Nope, it's like the DM talking directly to one of the NPC's.


----------



## Morrus (Jan 10, 2013)

There does appear to be some caching wonkiness going on.


----------



## darjr (Jan 10, 2013)

Yea, I'm not seeing it as bad, but I am.


----------



## Greg K (Jan 10, 2013)

darjr said:


> [MENTION=5038]Greg K[/MENTION] can you quote this response?




quoting


----------



## darjr (Jan 10, 2013)

Yea, it's there. All of it.
 @_*Morrus*_ I've let Steven know.

It does look like a hard refresh in chrome pulls in an updated page.


----------



## tadr (Jan 10, 2013)

darjr said:


> Yea, it's there. All of it.
> I've let Steven know.
> 
> It does look like a hard refresh in chrome pulls in an updated page.




testing again.


----------



## darjr (Jan 10, 2013)

still present. Not as bad, but still here.


----------



## Shemeska (Jan 21, 2013)

I've been having the same problem. Nothing new shows up in any given forum unless I refresh the page, and only then does anything recent appear. When I then go to any thread, no recent posts appear unless that individual page is itself refreshed as well.


----------



## Dannyalcatraz (Jan 21, 2013)

I've had it happen a few times, but not in the past 12 hours.


----------



## Lindeloef (Jan 21, 2013)

Yeah I have the same problem. Also marking the forum as read doesnt seem to work for me via double-clicking the icon in front of a forum


----------



## steeldragons (Jan 21, 2013)

Been happening constantly for me all weekend. Finally, today, cleared my cache (though I was hoping once the new server was up, it would stop and I wouldn't have to). But still happening...or rather, a notification that I've already checked simply won't go away.

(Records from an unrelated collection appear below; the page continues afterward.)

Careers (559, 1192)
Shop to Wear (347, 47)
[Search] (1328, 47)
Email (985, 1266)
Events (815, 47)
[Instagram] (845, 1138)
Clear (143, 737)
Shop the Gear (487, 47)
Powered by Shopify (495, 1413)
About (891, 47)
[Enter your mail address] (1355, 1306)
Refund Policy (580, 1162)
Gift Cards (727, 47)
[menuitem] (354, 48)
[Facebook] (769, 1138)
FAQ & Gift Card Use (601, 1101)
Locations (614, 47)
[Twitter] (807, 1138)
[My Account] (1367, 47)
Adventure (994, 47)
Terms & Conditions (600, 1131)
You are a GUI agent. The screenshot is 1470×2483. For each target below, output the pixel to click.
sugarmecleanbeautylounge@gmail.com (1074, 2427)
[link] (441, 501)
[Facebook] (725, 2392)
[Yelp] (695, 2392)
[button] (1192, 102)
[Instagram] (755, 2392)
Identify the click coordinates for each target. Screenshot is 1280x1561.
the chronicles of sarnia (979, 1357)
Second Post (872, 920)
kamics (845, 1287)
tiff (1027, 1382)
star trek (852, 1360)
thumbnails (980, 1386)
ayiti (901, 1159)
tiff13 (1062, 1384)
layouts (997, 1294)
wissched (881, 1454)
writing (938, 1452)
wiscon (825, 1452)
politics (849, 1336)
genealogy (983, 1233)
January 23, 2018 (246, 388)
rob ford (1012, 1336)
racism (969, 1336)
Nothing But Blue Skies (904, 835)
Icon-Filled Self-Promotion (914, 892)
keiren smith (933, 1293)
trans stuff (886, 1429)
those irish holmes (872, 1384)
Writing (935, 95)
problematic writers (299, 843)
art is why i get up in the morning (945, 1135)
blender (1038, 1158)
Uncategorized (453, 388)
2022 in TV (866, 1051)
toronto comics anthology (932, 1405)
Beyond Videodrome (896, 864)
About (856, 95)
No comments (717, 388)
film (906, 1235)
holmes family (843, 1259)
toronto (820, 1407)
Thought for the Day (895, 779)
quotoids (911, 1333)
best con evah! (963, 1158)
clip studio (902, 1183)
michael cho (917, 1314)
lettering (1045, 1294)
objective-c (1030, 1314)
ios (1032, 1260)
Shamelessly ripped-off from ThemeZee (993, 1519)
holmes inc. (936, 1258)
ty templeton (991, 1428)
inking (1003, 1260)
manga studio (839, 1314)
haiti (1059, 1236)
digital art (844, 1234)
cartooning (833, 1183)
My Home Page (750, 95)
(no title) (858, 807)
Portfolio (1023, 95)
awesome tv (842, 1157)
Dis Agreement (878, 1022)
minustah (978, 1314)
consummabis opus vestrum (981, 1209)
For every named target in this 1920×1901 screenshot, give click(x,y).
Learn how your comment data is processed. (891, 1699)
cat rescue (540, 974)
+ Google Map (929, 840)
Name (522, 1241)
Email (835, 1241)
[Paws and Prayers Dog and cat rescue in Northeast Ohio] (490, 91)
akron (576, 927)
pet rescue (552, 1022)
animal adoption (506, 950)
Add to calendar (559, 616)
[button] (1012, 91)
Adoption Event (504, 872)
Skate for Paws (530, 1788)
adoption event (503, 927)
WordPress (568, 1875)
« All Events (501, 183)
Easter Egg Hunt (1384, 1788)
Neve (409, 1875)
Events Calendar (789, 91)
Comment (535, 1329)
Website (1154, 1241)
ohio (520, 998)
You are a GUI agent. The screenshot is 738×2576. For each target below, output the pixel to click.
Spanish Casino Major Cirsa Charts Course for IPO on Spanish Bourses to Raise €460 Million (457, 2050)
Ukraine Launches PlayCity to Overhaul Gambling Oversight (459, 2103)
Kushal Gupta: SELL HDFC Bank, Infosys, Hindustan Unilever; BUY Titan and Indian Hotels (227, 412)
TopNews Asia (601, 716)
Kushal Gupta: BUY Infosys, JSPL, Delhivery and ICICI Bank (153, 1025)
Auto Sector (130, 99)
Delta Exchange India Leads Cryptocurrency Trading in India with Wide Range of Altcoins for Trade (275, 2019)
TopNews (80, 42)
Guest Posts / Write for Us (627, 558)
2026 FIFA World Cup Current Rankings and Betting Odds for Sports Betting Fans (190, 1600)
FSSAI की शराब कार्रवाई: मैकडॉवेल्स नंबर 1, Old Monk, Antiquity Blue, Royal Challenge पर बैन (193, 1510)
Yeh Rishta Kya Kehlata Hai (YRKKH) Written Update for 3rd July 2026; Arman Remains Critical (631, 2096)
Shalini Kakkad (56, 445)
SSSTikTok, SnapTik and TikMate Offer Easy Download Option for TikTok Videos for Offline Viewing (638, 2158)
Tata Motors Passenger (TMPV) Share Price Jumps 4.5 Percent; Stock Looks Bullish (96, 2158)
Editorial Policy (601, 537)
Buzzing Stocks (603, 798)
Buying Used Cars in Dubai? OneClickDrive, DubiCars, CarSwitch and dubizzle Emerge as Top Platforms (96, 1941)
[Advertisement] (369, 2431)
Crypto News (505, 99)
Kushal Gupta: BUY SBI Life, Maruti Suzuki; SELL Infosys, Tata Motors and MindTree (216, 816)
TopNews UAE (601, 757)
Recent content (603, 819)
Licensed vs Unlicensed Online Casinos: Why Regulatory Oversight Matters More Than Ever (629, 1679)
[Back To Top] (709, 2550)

And, since clearing my cache, the log in keeps asking me to log in every 2 or 3 pages I click on.

Sure it'll all get worked out soon. But in the interest of hearing from various quarters, lettin' y'all know anyway. 
--SD


----------



## Morrus (Jan 21, 2013)

We're now actively caching the site at this end, so it'll continue to happen until the new server is running!  The current (temp) one can't handle the traffic without caching the content.

It is a pain, I know -- but at least the site's up.  I promise this is a temporary thing!


----------



## steeldragons (Jan 24, 2013)

No more caching pages! No more screwed up notifications!

WOOHOO! YAY! WOOHOO!

Hope everything went smoothly with the transfer and, as always,

THANK YOU MORRUS & DARJR & all of the ENWORLD team!


----------